(DOCUMENT SECTION)
⁂

Then it stammers to its feet
and goes the other way.

I look down
at the welcome mat under my butt

waiting for either
the rain to stop or
the car to pull up

and figure I should do the same.
Logged

Bukowski's Liver
Where it all goes to be pissed away.

Tipping the Lion
Music is for the birds.

  Re: So far untitled
« Reply #1 on: March 10, 2010, 10:58:55 PM » by Tom Riordan
Kyle, a smooth read down to the 2nd to last stanza, which is a real treat, the narrator as dog too. The last line I find ambiguous, and it feels fine that way, but on the other hand, I wish I knew what to attach it to grammatically, "pull up" or "go the other way" or something else. Tom
Two dogs, heavy in the rain,

roam past a fence

before the big one turns
to snap at the little one

and leaves it whining
on the slates of a gutter,

almost falling in.

The little one
sponges up the rainwater and
watches the big one stomp off.

Then it stammers to its feet
and goes the other way.

I look down
at the welcome mat under my butt

waiting for either
the rain to stop or
the car to pull up

and figure I should do the same.

⁂

(STATED PROBLEM)
According to the forum poem above, where is the little dog left whining after the big one snaps at it?

(DATASET EXCERPTS)
⁂

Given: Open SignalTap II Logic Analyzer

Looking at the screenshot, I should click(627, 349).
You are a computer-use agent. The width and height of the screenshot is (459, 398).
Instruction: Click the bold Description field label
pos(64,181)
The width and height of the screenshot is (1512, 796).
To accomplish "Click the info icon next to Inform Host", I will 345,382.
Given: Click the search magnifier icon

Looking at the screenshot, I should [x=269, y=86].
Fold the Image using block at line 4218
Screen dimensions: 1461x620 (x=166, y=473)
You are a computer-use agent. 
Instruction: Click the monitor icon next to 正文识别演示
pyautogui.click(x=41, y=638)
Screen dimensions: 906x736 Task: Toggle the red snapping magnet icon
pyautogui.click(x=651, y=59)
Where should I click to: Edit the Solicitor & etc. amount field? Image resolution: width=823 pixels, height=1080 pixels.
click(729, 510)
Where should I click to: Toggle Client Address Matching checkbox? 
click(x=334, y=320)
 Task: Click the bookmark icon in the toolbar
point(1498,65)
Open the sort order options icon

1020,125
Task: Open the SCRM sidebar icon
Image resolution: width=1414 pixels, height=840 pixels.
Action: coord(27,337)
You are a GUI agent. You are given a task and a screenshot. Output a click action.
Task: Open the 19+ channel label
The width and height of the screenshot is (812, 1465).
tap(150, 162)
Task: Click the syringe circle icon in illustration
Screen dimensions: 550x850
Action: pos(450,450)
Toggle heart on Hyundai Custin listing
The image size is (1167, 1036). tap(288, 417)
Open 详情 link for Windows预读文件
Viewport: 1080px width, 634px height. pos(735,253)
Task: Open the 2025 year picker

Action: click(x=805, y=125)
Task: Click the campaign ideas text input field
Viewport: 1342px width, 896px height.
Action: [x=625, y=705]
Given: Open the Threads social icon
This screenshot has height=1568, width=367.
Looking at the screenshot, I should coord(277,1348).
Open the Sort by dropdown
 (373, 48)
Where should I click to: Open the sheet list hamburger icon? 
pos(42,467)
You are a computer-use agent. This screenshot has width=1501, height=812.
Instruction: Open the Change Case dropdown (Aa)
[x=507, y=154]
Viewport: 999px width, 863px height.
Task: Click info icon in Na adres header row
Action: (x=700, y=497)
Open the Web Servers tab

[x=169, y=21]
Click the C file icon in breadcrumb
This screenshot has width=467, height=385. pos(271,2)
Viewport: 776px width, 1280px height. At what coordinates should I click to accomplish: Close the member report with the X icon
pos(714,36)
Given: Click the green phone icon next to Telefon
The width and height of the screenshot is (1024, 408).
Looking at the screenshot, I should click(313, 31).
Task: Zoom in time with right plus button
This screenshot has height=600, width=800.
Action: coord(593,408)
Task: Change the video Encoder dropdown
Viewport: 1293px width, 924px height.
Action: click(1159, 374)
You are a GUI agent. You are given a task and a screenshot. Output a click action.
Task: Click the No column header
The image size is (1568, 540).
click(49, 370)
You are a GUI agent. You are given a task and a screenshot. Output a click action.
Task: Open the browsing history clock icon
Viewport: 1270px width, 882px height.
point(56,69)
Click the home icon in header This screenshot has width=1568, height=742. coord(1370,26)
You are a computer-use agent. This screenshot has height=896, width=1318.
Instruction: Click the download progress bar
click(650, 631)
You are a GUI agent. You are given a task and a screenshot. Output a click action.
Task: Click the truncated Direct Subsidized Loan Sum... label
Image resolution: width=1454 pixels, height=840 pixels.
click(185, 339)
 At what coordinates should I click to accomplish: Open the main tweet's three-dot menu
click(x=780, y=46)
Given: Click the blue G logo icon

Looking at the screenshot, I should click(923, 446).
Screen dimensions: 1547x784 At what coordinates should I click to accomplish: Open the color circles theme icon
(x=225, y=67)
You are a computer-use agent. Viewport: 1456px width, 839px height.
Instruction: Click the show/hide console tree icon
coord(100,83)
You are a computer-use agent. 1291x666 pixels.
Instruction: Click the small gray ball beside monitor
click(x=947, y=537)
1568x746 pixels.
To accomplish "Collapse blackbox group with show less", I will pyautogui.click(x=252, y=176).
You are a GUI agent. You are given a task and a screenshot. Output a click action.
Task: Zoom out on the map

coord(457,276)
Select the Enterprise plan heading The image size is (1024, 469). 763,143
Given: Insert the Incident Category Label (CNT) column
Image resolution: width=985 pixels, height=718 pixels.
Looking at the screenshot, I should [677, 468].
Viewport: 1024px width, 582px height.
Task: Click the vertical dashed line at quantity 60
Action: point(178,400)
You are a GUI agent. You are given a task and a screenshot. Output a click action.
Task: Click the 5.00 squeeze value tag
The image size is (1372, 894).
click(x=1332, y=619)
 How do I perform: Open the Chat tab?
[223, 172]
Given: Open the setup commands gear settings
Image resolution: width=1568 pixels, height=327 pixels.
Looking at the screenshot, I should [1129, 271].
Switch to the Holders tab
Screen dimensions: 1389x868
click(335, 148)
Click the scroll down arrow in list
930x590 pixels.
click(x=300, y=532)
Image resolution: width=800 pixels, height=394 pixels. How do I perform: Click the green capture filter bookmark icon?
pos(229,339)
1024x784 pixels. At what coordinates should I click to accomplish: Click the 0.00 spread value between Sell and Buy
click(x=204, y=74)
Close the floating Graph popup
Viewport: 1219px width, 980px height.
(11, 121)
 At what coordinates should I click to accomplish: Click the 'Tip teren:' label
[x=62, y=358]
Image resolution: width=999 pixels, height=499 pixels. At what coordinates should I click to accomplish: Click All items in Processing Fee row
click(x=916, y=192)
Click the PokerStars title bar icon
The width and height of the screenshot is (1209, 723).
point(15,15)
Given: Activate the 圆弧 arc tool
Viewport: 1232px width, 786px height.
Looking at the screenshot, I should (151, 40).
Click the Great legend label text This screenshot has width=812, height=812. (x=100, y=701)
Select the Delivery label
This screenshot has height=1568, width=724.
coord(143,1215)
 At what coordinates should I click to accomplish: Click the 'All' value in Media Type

⁂

(THE RESPONSE)
On the slates of a gutter, almost falling in.